### Set task:
Please extract the lines of the records starting at the line containing "Find the location of a particular element. The" and ending at the line containing "center [34, 221].", copying both of those lines and everything between them word for word.

* start Entries provided *

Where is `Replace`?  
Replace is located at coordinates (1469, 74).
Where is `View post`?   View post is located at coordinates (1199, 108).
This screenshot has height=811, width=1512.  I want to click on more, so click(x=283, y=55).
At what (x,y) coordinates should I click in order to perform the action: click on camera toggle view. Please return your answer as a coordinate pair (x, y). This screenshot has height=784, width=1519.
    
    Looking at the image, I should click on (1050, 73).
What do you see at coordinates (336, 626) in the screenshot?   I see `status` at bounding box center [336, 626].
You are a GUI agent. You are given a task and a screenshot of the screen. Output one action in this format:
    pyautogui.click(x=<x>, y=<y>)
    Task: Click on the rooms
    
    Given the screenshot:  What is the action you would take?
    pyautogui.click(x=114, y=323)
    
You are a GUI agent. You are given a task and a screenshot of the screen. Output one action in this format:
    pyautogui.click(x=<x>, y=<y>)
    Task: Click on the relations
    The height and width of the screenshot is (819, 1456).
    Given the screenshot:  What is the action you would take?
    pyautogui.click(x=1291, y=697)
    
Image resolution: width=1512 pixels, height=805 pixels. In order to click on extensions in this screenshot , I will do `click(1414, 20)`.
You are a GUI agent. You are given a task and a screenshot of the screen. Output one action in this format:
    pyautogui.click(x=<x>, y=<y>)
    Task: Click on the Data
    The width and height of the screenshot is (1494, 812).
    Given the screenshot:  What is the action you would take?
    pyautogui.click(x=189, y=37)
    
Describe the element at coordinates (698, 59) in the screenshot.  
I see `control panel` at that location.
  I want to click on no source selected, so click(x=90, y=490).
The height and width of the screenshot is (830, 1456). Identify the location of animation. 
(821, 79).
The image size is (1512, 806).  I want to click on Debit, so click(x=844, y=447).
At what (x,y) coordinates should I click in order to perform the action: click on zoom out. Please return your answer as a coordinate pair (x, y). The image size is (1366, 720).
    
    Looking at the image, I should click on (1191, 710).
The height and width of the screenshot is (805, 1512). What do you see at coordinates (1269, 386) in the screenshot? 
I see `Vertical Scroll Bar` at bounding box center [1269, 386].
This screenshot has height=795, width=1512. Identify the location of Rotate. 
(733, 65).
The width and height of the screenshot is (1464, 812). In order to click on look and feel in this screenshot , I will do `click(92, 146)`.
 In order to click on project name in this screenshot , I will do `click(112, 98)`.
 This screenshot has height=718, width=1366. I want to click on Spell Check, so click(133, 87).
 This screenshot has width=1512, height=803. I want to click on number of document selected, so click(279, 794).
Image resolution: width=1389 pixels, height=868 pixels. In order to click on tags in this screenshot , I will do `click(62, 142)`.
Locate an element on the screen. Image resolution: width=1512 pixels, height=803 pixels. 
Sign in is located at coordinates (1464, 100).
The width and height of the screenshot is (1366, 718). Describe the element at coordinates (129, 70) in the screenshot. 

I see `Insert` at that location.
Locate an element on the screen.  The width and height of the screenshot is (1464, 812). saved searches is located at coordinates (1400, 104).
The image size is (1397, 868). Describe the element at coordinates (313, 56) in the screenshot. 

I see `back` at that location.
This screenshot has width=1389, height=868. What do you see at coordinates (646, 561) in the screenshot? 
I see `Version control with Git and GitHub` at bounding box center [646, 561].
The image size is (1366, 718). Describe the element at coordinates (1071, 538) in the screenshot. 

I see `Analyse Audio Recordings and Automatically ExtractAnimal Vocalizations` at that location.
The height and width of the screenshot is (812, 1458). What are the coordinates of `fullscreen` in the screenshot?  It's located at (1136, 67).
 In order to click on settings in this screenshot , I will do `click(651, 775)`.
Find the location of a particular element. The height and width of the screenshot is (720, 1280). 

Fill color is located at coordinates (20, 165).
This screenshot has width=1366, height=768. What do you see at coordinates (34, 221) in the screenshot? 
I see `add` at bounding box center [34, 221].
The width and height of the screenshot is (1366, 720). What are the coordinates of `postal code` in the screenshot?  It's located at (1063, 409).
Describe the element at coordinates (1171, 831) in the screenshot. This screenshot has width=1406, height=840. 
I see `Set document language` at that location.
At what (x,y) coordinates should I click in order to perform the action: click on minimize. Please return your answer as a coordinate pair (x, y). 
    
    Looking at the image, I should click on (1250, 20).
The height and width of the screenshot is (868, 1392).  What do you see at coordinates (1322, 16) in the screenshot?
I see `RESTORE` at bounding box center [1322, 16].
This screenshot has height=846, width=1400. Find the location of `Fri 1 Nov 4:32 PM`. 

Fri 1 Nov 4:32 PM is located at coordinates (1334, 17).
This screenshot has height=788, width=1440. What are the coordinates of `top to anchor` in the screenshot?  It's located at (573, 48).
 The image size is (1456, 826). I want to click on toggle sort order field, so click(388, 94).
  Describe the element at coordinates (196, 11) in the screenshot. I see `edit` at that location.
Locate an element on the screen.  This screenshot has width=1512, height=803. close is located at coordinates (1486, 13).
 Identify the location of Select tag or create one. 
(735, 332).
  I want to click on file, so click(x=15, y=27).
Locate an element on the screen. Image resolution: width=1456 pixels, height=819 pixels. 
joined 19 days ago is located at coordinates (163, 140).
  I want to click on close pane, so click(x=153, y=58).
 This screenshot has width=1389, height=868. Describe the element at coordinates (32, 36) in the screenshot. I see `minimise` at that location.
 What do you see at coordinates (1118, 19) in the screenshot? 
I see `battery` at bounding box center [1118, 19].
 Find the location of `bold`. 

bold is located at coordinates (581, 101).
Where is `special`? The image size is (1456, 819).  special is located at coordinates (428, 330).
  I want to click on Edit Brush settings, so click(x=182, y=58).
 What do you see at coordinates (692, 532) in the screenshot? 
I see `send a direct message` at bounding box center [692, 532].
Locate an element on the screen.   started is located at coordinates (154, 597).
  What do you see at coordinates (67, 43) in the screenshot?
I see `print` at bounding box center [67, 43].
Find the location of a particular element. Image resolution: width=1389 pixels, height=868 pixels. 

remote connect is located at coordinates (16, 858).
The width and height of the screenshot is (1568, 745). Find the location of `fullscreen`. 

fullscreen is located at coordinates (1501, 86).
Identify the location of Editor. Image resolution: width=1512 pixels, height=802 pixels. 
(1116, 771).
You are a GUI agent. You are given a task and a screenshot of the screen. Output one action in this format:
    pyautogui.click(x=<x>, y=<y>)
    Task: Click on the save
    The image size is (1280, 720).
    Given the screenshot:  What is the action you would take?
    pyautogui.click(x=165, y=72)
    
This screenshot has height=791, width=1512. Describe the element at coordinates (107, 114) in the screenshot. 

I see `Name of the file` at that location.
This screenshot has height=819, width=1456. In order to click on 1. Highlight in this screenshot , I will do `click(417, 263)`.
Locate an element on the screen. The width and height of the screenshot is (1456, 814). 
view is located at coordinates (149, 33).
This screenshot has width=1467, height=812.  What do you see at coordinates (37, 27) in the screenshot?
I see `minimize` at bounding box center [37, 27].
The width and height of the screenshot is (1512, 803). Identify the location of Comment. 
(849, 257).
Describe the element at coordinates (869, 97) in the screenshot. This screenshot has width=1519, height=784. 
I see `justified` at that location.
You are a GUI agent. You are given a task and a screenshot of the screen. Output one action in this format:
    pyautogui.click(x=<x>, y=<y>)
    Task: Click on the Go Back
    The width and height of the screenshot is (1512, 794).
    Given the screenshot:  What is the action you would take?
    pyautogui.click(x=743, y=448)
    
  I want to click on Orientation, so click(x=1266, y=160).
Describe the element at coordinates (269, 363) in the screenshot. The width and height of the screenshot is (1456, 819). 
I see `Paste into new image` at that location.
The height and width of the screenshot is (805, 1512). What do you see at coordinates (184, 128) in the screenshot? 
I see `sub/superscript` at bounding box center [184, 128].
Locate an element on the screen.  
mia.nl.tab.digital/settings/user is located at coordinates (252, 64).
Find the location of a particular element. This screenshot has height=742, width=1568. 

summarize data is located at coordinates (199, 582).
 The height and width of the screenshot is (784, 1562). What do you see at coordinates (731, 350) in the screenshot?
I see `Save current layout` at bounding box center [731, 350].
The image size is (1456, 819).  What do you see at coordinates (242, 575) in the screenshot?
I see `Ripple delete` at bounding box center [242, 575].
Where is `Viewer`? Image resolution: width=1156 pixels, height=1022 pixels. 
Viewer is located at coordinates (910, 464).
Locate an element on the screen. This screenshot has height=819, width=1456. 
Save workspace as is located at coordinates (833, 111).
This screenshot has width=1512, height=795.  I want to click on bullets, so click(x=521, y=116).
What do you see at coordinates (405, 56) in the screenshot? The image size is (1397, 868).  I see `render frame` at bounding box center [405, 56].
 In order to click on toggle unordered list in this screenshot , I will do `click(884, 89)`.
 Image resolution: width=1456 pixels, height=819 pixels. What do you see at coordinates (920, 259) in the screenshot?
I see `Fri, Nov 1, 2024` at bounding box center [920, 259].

* end Entries provided *

### Exercise result:
Find the location of a particular element. The height and width of the screenshot is (720, 1280). 

Fill color is located at coordinates (20, 165).
This screenshot has width=1366, height=768. What do you see at coordinates (34, 221) in the screenshot? 
I see `add` at bounding box center [34, 221].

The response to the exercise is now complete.